Au niveau local : associer plus systématiquement les acteurs de la santé à la gouvernance des cités éducatives, pour permettre à ces dernières de bénéficier d’une expertise en la matière et éviter les dédoublements d’actions ou de dispositifs. Le rapport recommande, notamment, la participation de l’agence régionale de santé, au moins une fois par an, au comité de pilotage de chaque cité éducative, et l’association du coordonnateur du projet territorial de santé mentale (PTSM) ou du conseil local de la santé mentale (CLSM) aux travaux de celle-ci.

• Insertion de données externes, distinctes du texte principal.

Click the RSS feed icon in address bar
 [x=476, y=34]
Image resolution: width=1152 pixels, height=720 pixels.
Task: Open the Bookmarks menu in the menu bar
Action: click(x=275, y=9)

Au niveau de chaque cité éducative : favoriser la mise en relation des acteurs du territoire et la complémentarité avec les actions de droit commun. L’ingénierie des cités éducatives doit être mobilisée pour mettre en place des actions répondant aux critères de qualité retenus par le ministère de la Santé, notamment pour développer des compétences psychosociales et former aux premiers secours en santé mentale.

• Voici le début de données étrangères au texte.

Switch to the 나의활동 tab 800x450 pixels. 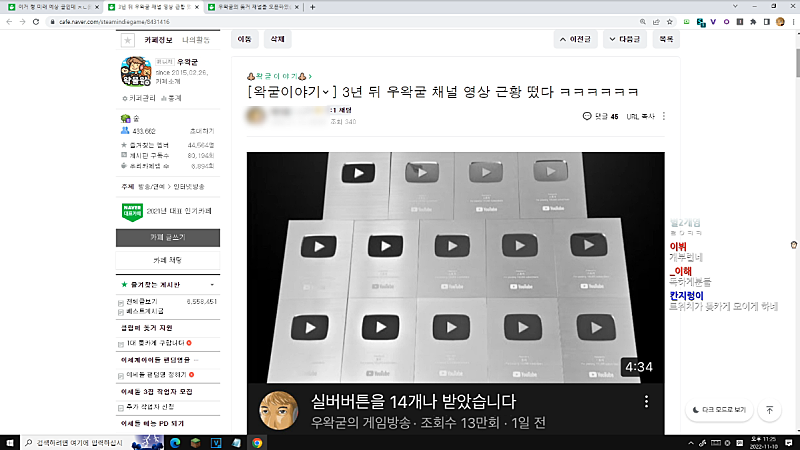coord(196,40)
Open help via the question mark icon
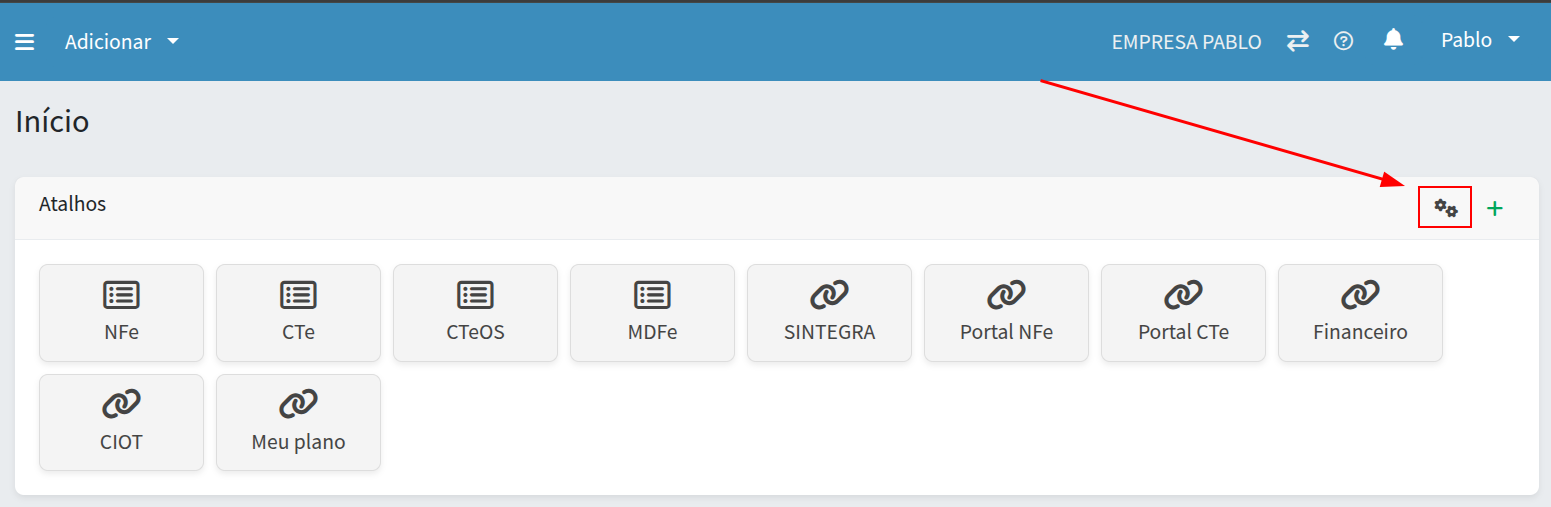This screenshot has width=1551, height=507. [x=1344, y=41]
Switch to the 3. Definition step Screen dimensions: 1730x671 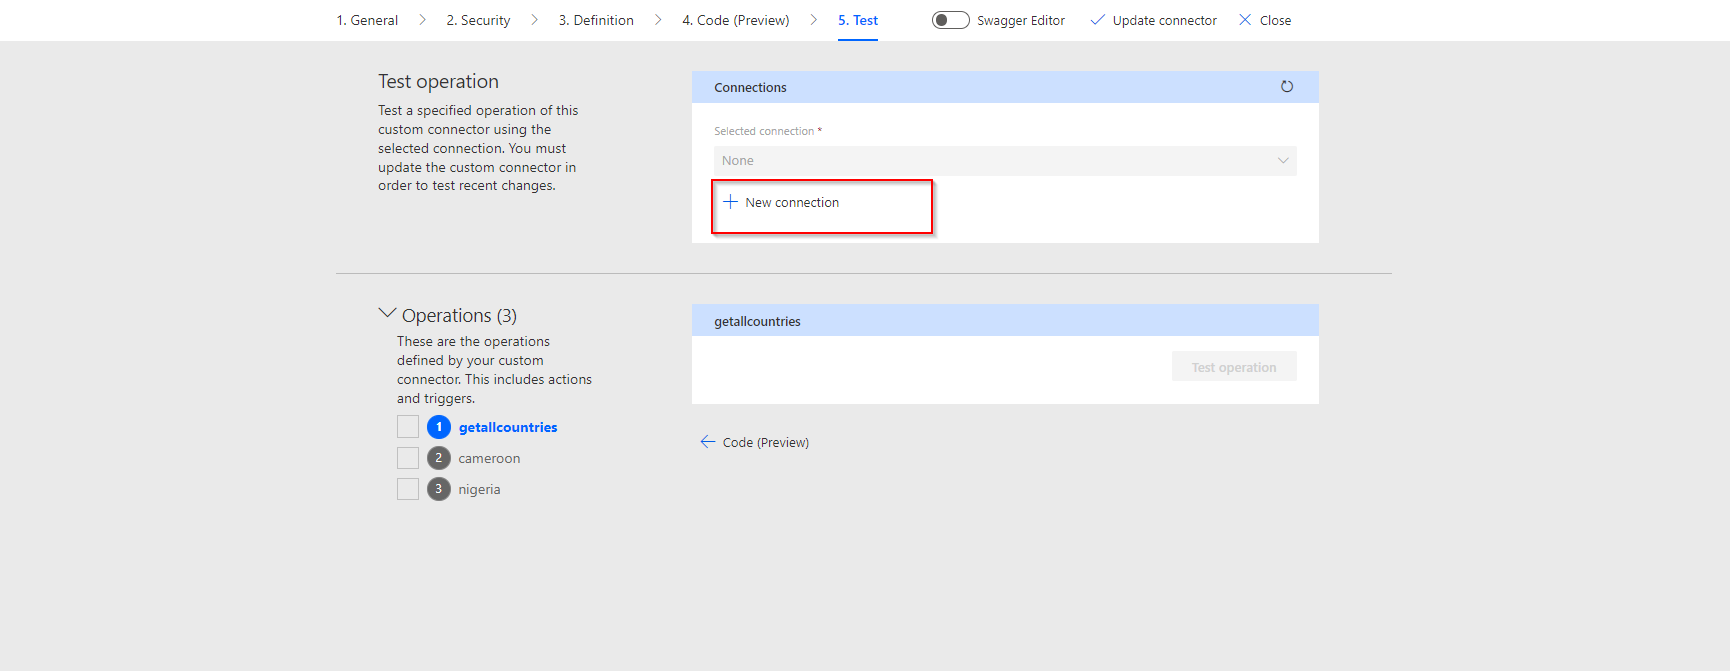pyautogui.click(x=596, y=20)
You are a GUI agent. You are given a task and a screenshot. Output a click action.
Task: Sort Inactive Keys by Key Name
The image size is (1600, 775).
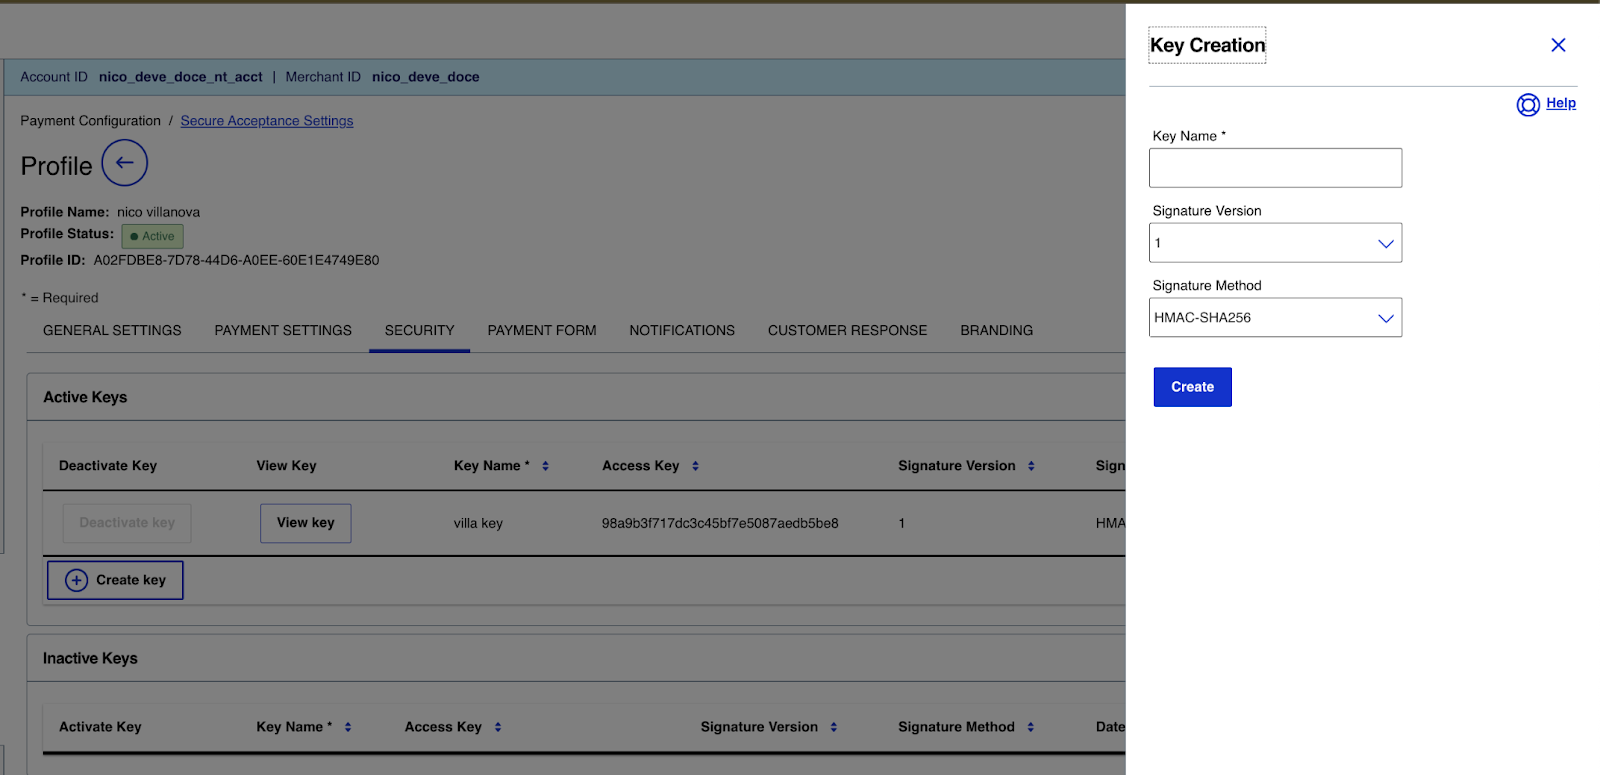(x=348, y=727)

En conclusion, la mission relève que les cités éducatives ne sauraient être regardées comme un nouveau vecteur de l’accès aux soins, si ce n’est pour pallier, ponctuellement et exceptionnellement, une situation de carence particulière. En revanche, elles peuvent, sur les enjeux de prévention, de repérage ou d’orientation, chercher à faire fructifier les complémentarités entre les acteurs d’un territoire. L’apport principal que peuvent offrir les cités éducatives dans le domaine de la santé mentale réside, à ce titre, dans l’agilité de leur démarche, qui se déploie au plus près des enfants et des jeunes, et dans leur capacité à mettre en relation les acteurs locaux, permettant d’adapter aux besoins très précis d’un territoire les nombreux dispositifs qui coexistent déjà pour assurer la prévention des troubles en santé mentale

Rapport Igas-IGESR Santé mentale dans les cités éducatives (2025).pdf (PDF – 2.15 Mo)

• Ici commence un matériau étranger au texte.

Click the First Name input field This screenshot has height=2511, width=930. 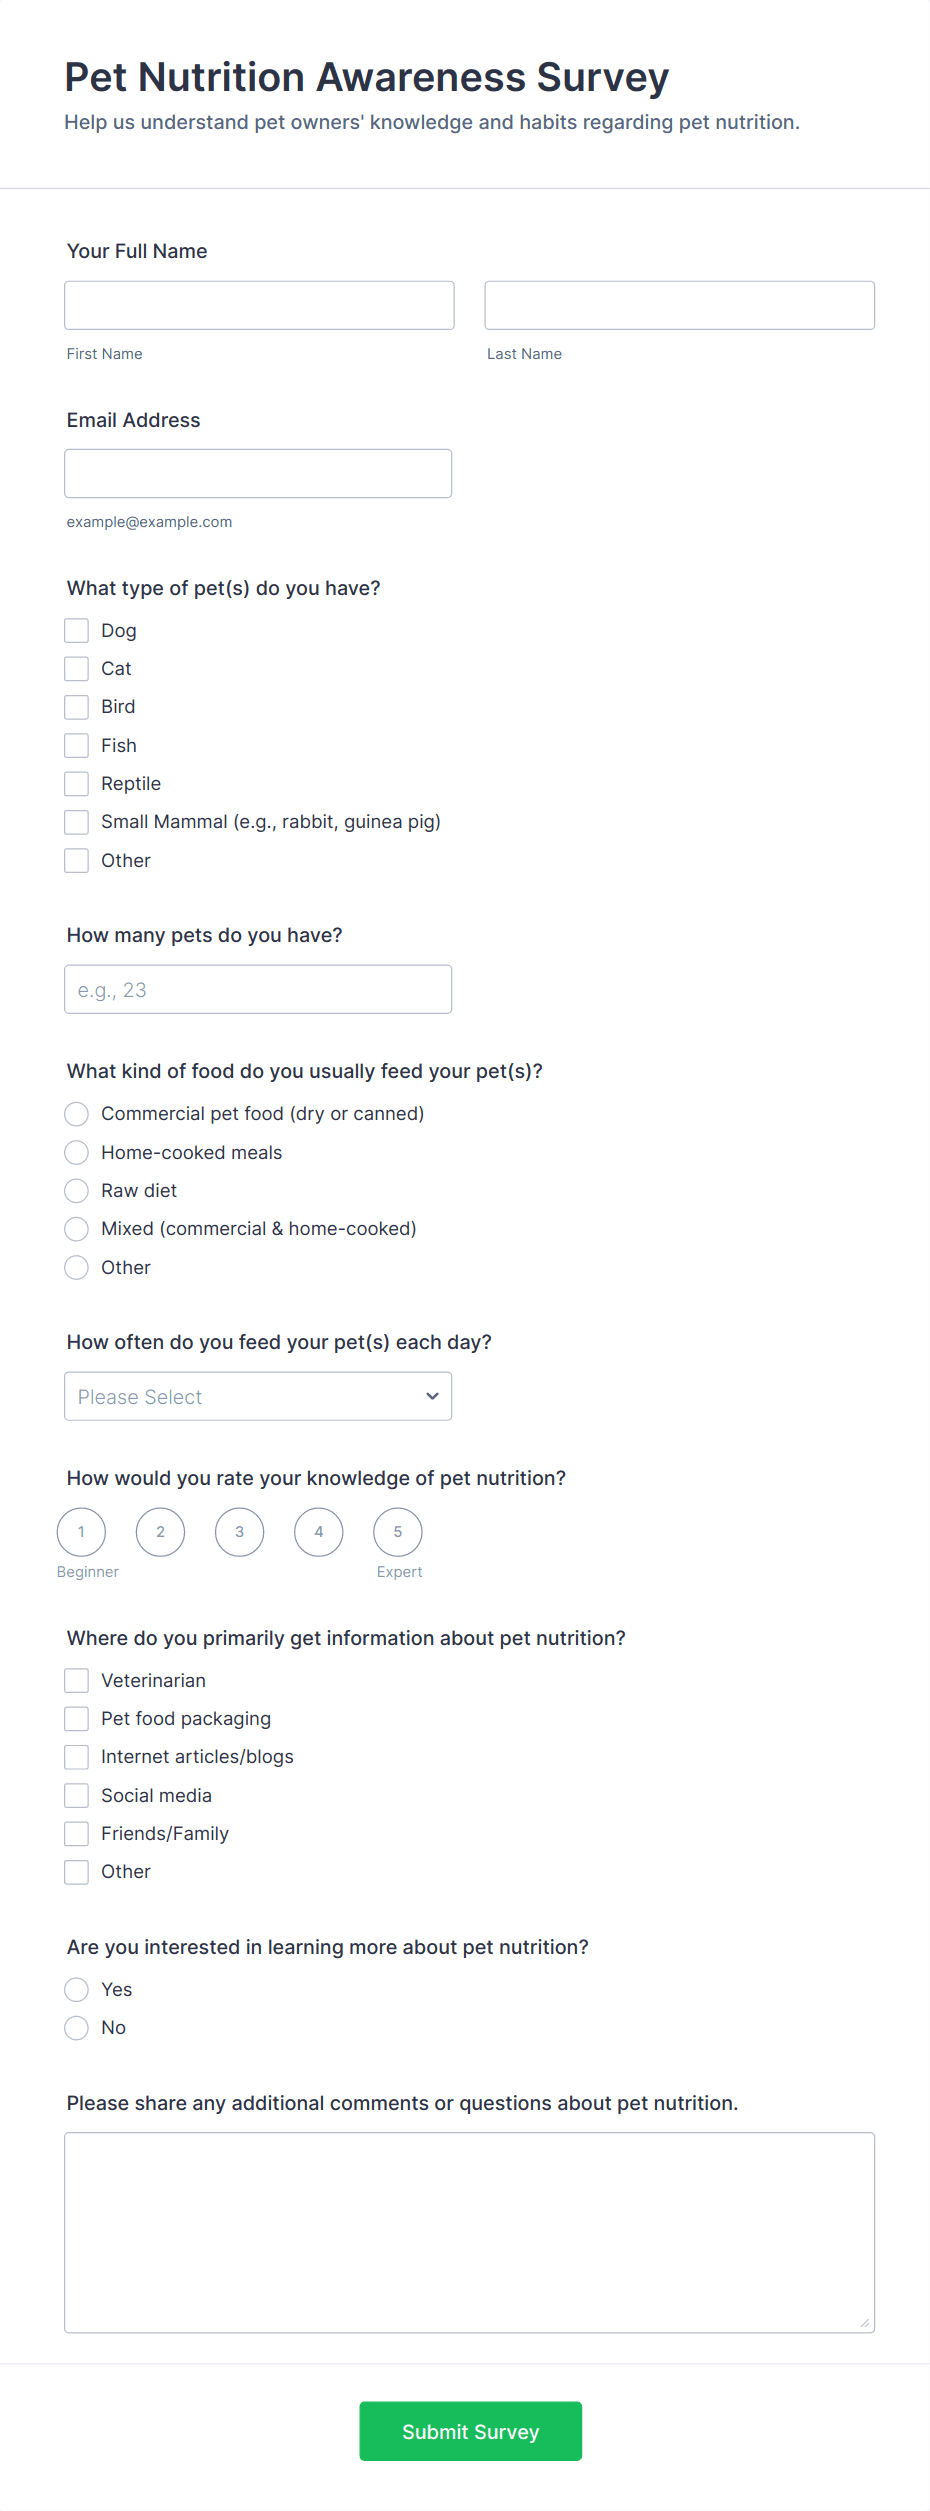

(1) Les « cités éducatives » sont un label national créé en 2019, relevant de la politique de la ville et copiloté par l’Agence nationale de la cohésion des territoires (ANCT) et par la Direction générale de l’enseignement scolaire (DGESCO). Leur objectif général est « d’intensifier les prises en charges éducatives des enfants et des jeunes, de 0 à 25 ans, pendant, autour et en dehors du cadre scolaire » (cf. cahier des charges de la labellisation 2024).
Un groupe d’acteurs, réuni autour d’une « troïka » composée des services de la préfecture, de l’éducation nationale et de la commune, élabore un programme d’action éducative, pour un territoire comportant au moins un quartier politique de la ville (QPV). A l’usage, le terme « cité éducative » peut désigner le programme d’action, le groupe d’acteurs ou le territoire. Les cités éducatives se caractérisent par leur souplesse de fonctionnement : leur programme d’action est
établi librement par les acteurs locaux, à partir d’un diagnostic des besoins et dispositifs de droit commun présents sur le territoire, et est susceptible d’évoluer tout au long de la durée de la labellisation.
Le label est accordé pour trois ans et ouvre droit à des crédits du programme budgétaire P147 « politique de la ville » (enveloppe totale pour les cités éducatives d’environ 70 M€ en 2023 et 2024, soit 350 K€ en moyenne par cité éducative et par an), auxquels doivent s’ajouter des co-financements.

On dénombrait 209 cités éducatives fin 2024, couvrant un quart des QPV. Lors du comité interministériel des villes (CIV) du 6 juin 2025, ont été confirmées 40 labellisations supplémentaires (mesure n°1 du CIV), qui avaient été présentées dès mai 2025, en cohérence avec l’augmentation de l’enveloppe dédiée sur le P147, à 86 M€, permettant de maintenir le
financement annuel moyen par cité éducative. A également été annoncée l’instauration d’accueils psychologiques dans les QPV en lien notamment avec les cités éducatives, bien que celles ne soient pas citées pour le premier temps du déploiement (mesure n°3 du CIV). A la date de transmission de ce rapport, la traduction concrète de cette mesure reste à préciser : elle devrait principalement prendre appui sur les programmes de réussite éducative (PRE), et se traduire notamment par des conventionnements (associant assurance maladie et Agences régionales de santé – ARS) pour favoriser l’accès au dispositif « Mon Soutien Psy », dans des conditions qui doivent encore être déterminées, s’agissant tout particulièrement des modalités de l’accueil envisagé et du schéma financier retenu.